Code à la Mode: April 2012

4/07/2012

Plotting side-by-side in ggplot2

Here's a quick example of plotting histograms next to one another in ggplot2. I wanted to plot the estimated propensity scores for treated and control units for the Lalonde non-experimental data.

First, generate the estimate propensity scores using the fitted values from a logit model where the dependent variable is the treatment indicator. The dataframe (stripped of the outcome) is called dta.nooutcome.

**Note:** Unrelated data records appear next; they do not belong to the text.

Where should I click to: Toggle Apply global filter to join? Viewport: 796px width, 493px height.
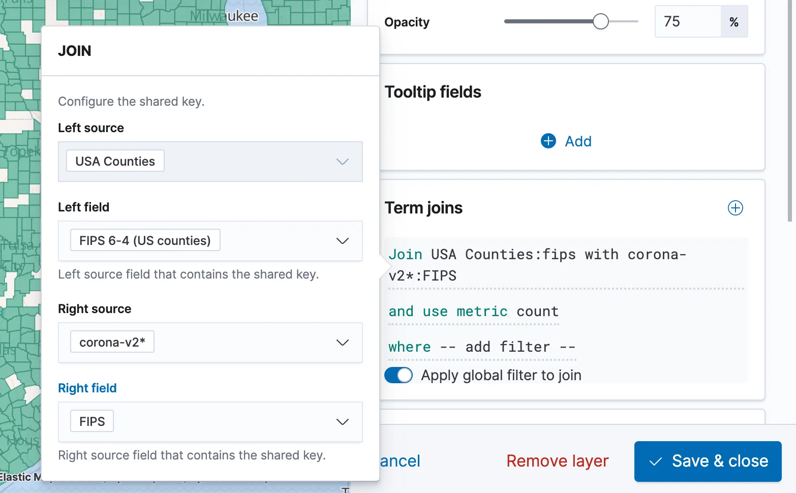[x=399, y=375]
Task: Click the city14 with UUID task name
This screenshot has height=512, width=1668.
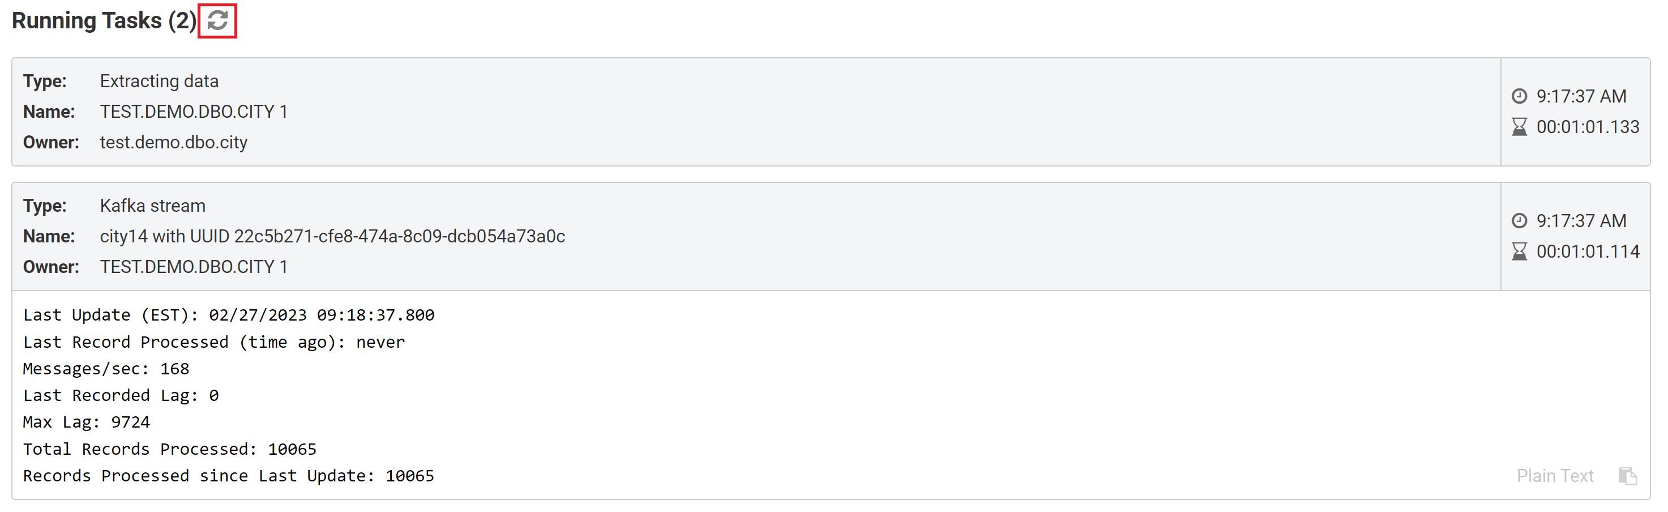Action: click(332, 236)
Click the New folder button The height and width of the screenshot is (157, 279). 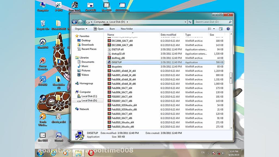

glm1  <- glm(TREAT~MARR+NODEGREE+BLACK+HISPANIC+EDUC+AGE+RE74+RE75+U74+U75, family=binomial, data=dta.nooutcome)
pscore1 <- glm1$fitted

Specifically, we can make two histograms for the distribution of the propensity scores corresponding to the two treatment levels.

plot1<- ggplot() + 
geom_histogram(aes(x = pscore1[dta.nooutcome$TREAT==1]), binwidth=0.1, linetype=1, alpha=.25, color="black", fill="red") + 
scale_y_continuous(name="Count") + 
scale_x_continuous(name="Estimated Propensity Score", limits=c(0,1)) + 
theme_bw() + 
opts(title="Active Treatment Units")

plot2<-ggplot() + 
geom_histogram(aes(x = pscore1[dta.nooutcome$TREAT==0]), binwidth=0.1, linetype=1, alpha=.25, color="black", fill="blue") + 
scale_y_continuous(name="Count") + 
scale_x_continuous(name="Estimated Propensity Score", limits=c(0,1)) + 
theme_bw() + 
opts(title="Control Treatment Units")

To arrange the two plots next to each other, we can use the gridExtra library.

grid.newpage()
pushViewport(viewport(layout=grid.layout(2,1)))
print(plot1, vp=viewport(layout.pos.row=1, layout.pos.col=1))
print(plot2, vp=viewport(layout.pos.row=2, layout.pos.col=1))

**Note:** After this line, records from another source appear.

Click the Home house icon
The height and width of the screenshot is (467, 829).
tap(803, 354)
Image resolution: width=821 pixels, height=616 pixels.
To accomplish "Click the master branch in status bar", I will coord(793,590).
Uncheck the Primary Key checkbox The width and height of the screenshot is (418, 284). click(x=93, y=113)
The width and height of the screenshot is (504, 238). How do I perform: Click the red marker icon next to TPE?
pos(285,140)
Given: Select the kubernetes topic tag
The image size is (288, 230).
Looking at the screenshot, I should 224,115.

Note that one can pass the number of rows and columns to the grid.layout() option. Without explicitly specifying width and height of each cell, Viewport automatically arranges the plots.

The result is:

If we want to add numbers to the top of each bar to make it easier to see the number of units in each propensity score bucket, we can modify the existing plots as follows:

plot1a <- plot1 + 
geom_text(aes(x=ggplot_build(plot1)$data[[1]]$x, y=ggplot_build(plot1)$data[[1]]$count , label = sprintf("%2.0f", ggplot_build(plot1)$data[[1]]$count)), position = position_dodge(width = 1), size = 3.5, vjust = -0.3, colour = "grey10")
plot2a <- plot2 + 
geom_text(aes(x=ggplot_build(plot2)$data[[1]]$x, y=ggplot_build(plot2)$data[[1]]$count , label = sprintf("%2.0f", ggplot_build(plot2)$data[[1]]$count)), position = position_dodge(width = 1), size = 3.5, vjust = -0.3, colour = "grey10")

grid.newpage()
pushViewport(viewport(layout=grid.layout(2,1)))
print(plot1a, vp=viewport(layout.pos.row=1, layout.pos.col=1))
print(plot2a, vp=viewport(layout.pos.row=2, layout.pos.col=1))

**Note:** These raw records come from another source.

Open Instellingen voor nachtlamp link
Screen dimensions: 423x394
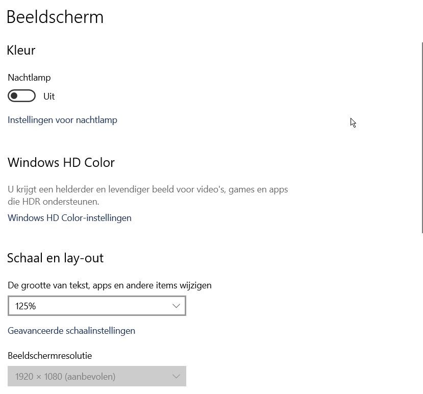62,120
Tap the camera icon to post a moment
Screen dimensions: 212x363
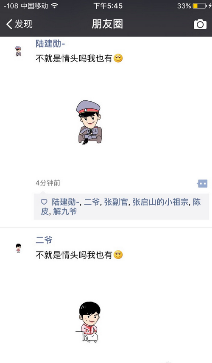[x=200, y=24]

Note that we extract the counts of units in each of the histogram bins using the ggplot_build() function and then subsetting the data. Alternatively, one could go about this whole exercise by first manually putting together a dataframe with the bins and the associated counts and passing it to the geom_bar() and geom_text() functions within the ggplot package.

The result is:

Density Plots and Histograms in ggplot2

In this post, I'm going to go through how to make plots of distributions (either density plots or histograms) in ggplot2. I'm going to draw upon examples of Fisherian testing in the context of causal inference, but the examples should be completely understandable without knowledge of Fisher's approach to inference.

For example, suppose that we want to plot the randomization distribution of a test statistic (difference in means in this case) under the sharp null of zero treatment effect across all units. The possible values of the test statistic across 1000 randomly sampled randomizations are in the vector test.stat. Moreover, the actually observed test statistic is tau.hat. Not only do we want to plot the density, but we want to shade in the area under the density that corresponds to the one-sided p-value of this test statistic.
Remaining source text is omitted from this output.